The Situation in Ukraine
- Rule of Law
UNITED NATIONS SECURITY COUNCIL
Statement by HE Mr Gary Quinlan, Ambassador and Permanent Representative of Australia to the United Nations
Thank you, Madam President, and thank you Under-Secretary-General Feltman for your briefing – and for your warning to the Council. Australia strongly supported calls for tonight's open briefing to give the Council an up-to-date sense of the continuing destabilisation and increased tensions in eastern Ukraine – much of it evidently sponsored and condoned by the Russian Federation.
We – with all of us – welcomed the 17 April agreement in Geneva on steps to de-escalate the crisis, including commitments to refrain from further acts of violence and provocation. This was a positive development and, we hoped, a demonstration of serious commitment to reduce tensions and work cooperatively towards a diplomatic and political solution to the crisis.
Ukraine is living up to its Geneva commitments. It has submitted to parliament a draft law on amnesty for protesters who surrender their weapons. It has initiated a process of constitutional reform, aimed at decentralising power. It has committed to holding a broad public debate on possible constitutional changes and has sought proposals for constitutional reform. It is working to disarm radical movements.
The Ukrainian Government has also said that it will guarantee the rights of Russian speakers to use their own language. It has strongly condemned xenophobia, intolerance and anti-Semitism and begun an investigation into the distribution of anti-Semitic leaflets in Donetsk.
It has invited all political groups to discuss ways to resolve the crisis in eastern Ukraine. And it has supported the OSCE in its work to de-escalate tensions.
But what has Russia done since 17 April to honor its Geneva commitments? Disappointingly, all evidence to hand points to Russia's continued determination to promote instability and to challenge Ukraine's authority over its sovereign territory. Russia's claims that it has no agency in or influence over the actions of armed militia groups operating in eastern Ukraine are not credible.
The seizure of OSCE observers on 25 April in Slovyansk, their mistreatment and their continued detention is a deplorable – and cynical – act against impartial international personnel working to bring peace and stability to the region. And an act clearly intended to impede the ability of all OSCE monitors to work in eastern Ukraine. We call for their immediate release.

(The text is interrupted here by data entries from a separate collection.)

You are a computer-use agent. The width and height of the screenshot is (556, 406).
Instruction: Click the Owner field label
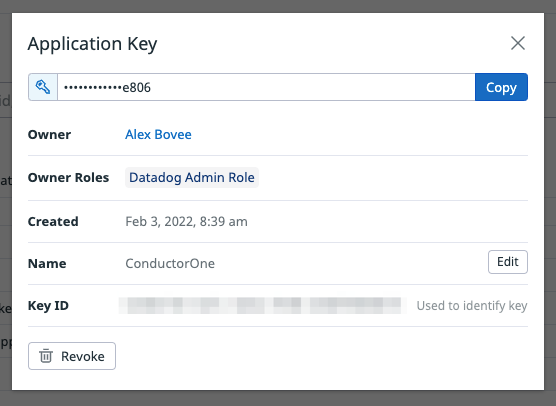(x=49, y=135)
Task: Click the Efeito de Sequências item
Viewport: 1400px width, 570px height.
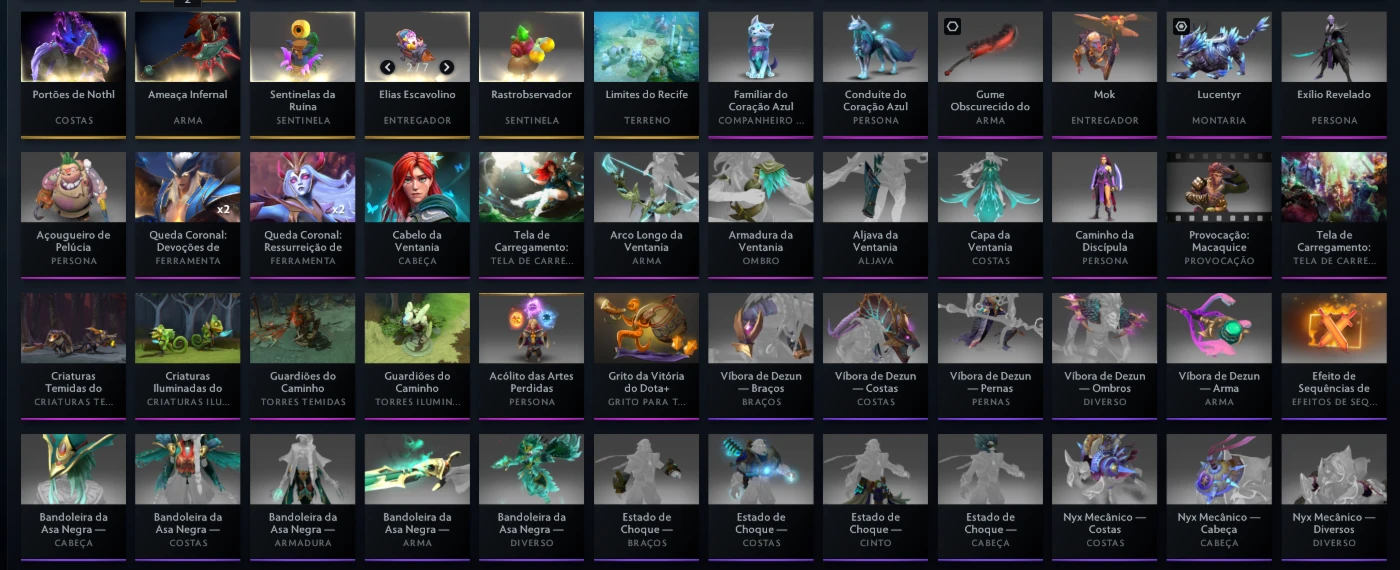Action: coord(1333,356)
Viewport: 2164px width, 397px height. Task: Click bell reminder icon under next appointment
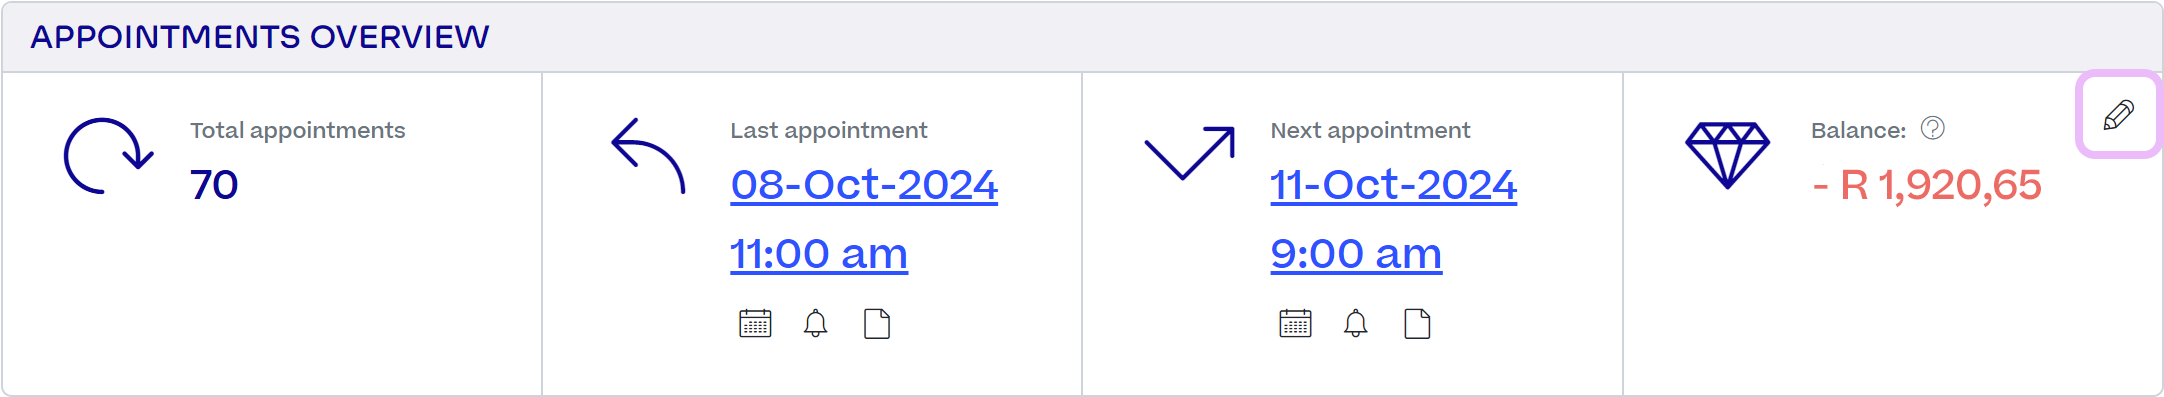(1356, 324)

We have also witnessed continued and extreme provocations, including military manoeuvres on the Russian side of the Ukrainian border and reported multiple violations of Ukrainian airspace by Russian military aircraft. We have witnessed the deplorable shooting on 28 April of the mayor of Kharkiv and the abduction and killing of a Horlivka City Council representative. We are seeing the continued occupation of government buildings by well-armed and coordinated paramilitary units, including today, the occupation of government buildings in Luhansk. We are seeing the increasing intimidation of local populations and illegal detentions. Under-Secretary-General Feltman has just reported increasing reports of violence – with people killed, wounded, beaten and tortured.

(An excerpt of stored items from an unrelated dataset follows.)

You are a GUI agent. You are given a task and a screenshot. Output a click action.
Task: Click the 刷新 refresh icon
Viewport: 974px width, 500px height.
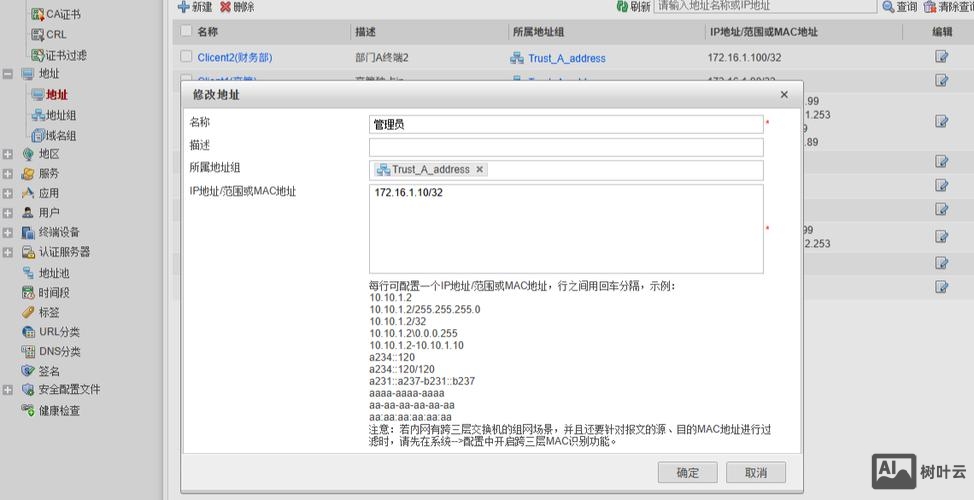622,6
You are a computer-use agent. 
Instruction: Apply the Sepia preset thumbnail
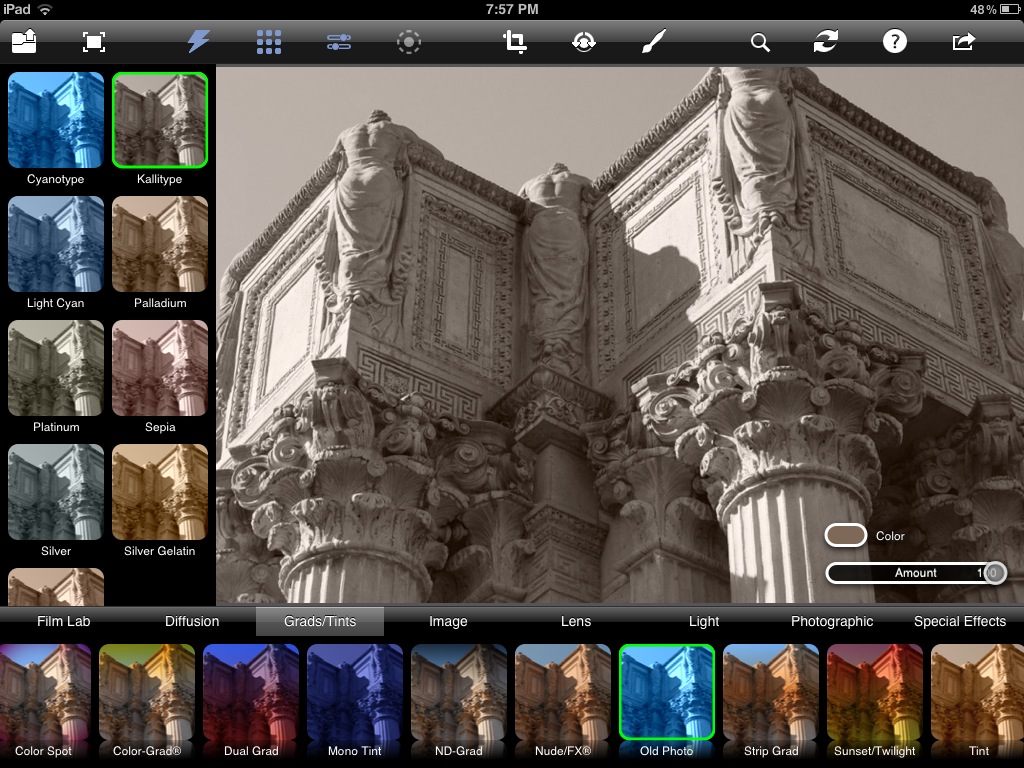160,368
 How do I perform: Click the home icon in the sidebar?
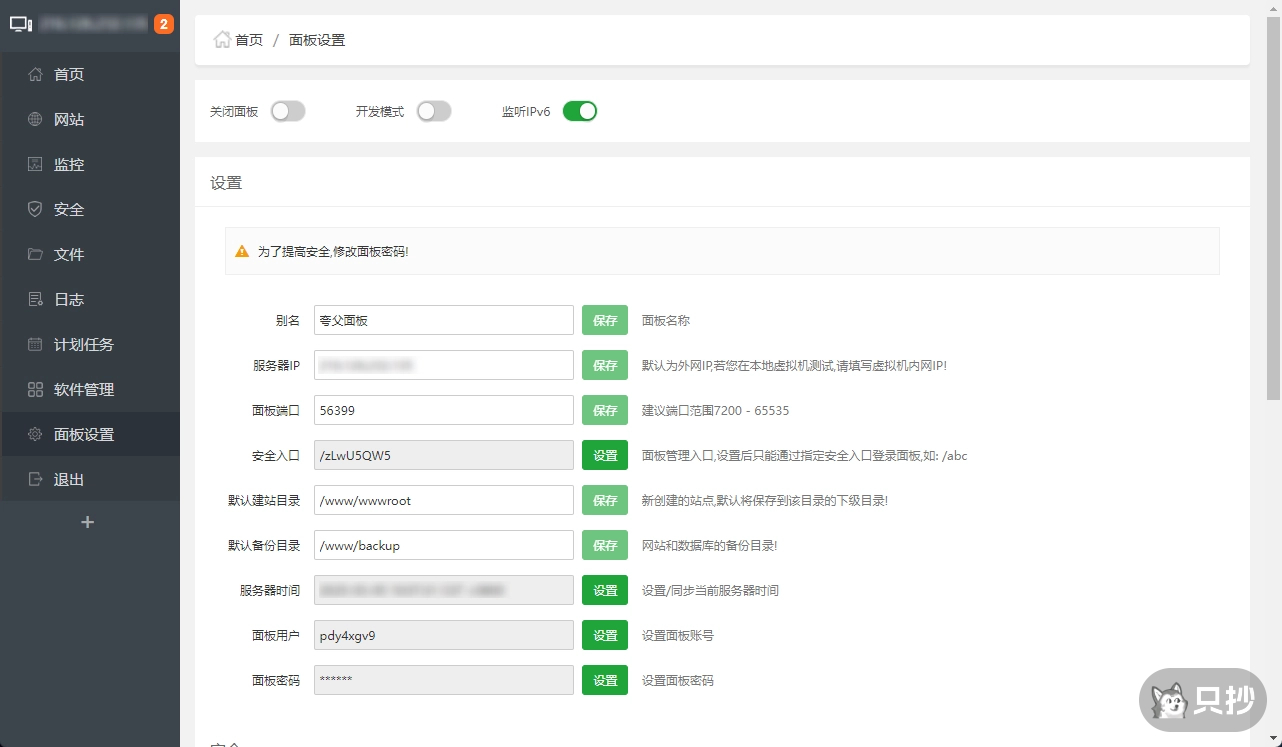(35, 75)
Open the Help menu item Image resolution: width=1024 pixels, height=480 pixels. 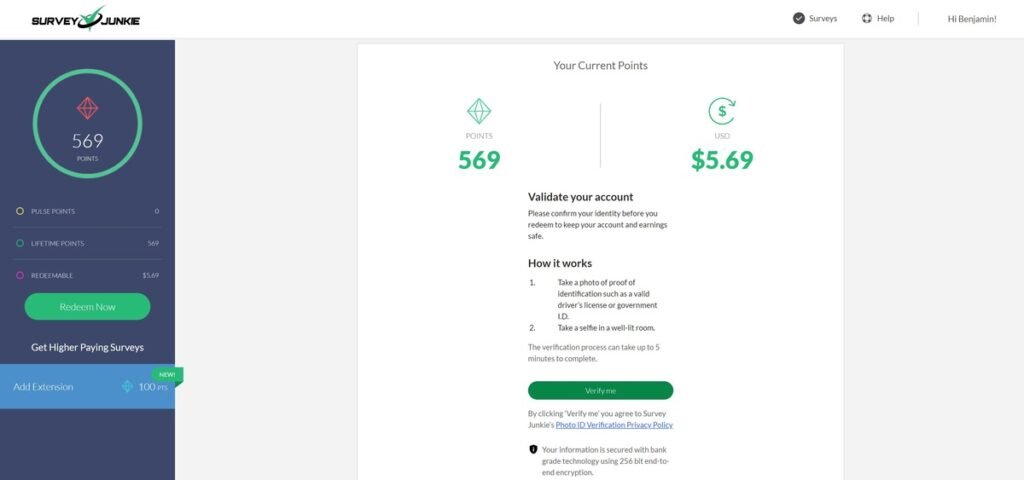coord(885,18)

In these circumstances, it is appropriate and necessary for the Ukrainian Government to take measures to try to ensure security – and protect its citizens – in its own territory. It has shown considerable restraint in the face of extreme provocation. But it has a right to enforce the rule of law and to respond in a manner proportionate to the circumstances. We welcome Deputy Foreign Minister Lubkivsky's statement during his 25 April press conference here at the UN that Ukraine would protect its people from provocation in a civilised manner, so as to avoid bloodshed.

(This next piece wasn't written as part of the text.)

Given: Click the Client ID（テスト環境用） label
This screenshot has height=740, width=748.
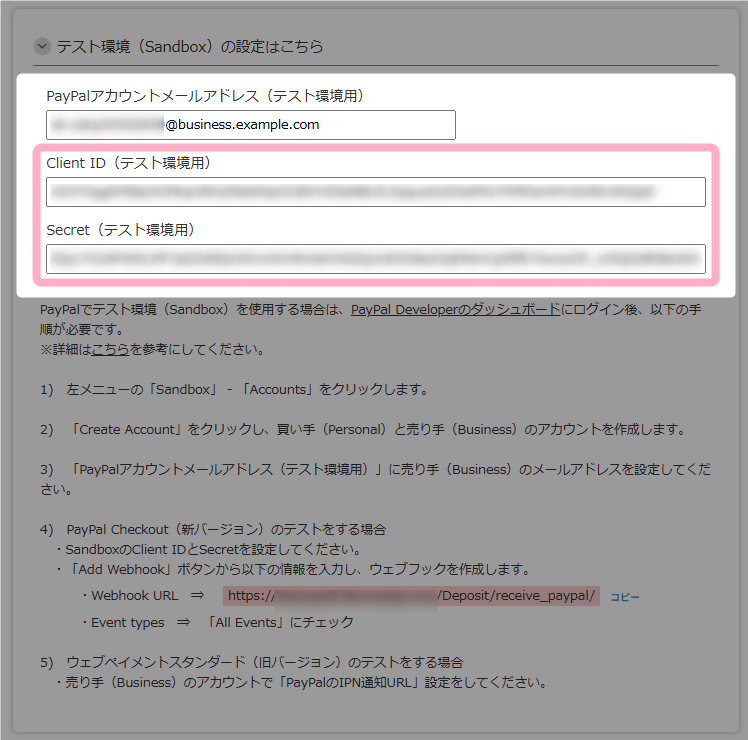Looking at the screenshot, I should tap(128, 163).
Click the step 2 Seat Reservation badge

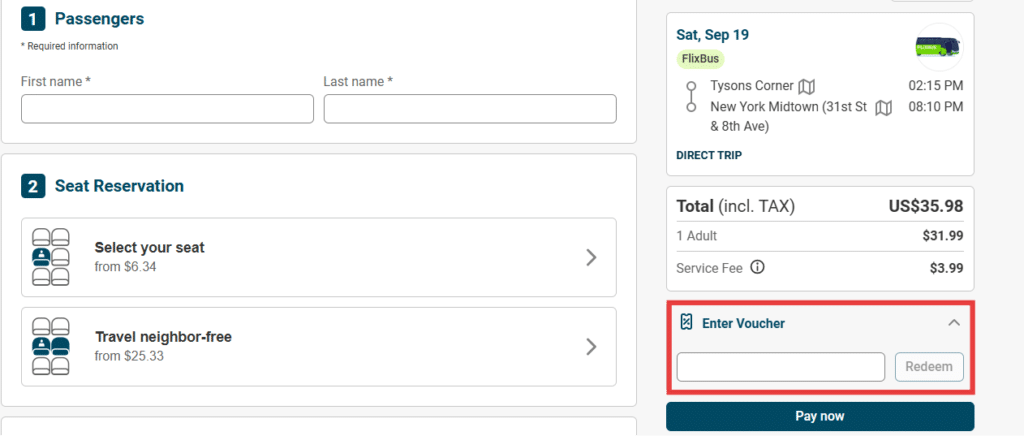coord(33,187)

We welcome Ukraine's recent acceptance of the International Criminal Court's jurisdiction with respect to crimes committed in its territory from November last year to February 2014. And we urge Ukraine to extend the ICC's jurisdiction to crimes committed beyond that date and to accede to the ICC Statute.
For its part, overwhelmingly, the international community remains united in its support for Ukraine's sovereignty and territorial integrity, and in its position that Russia cease its illegal intervention, interference and provocative actions in Ukraine. Statements by other Security Council members tonight are further confirmation of this.
To conclude, Madam President,
Australia continues to call on Russia to meet its Geneva commitments; to allow Ukraine's elections on 25 May to proceed without interference or obstruction – the right of every sovereign nation; and to exercise its influence over separatist activists in Ukraine towards these ends. This crisis remains very dangerously poised. Active, genuine and immediate efforts by Russia to defuse it are imperative.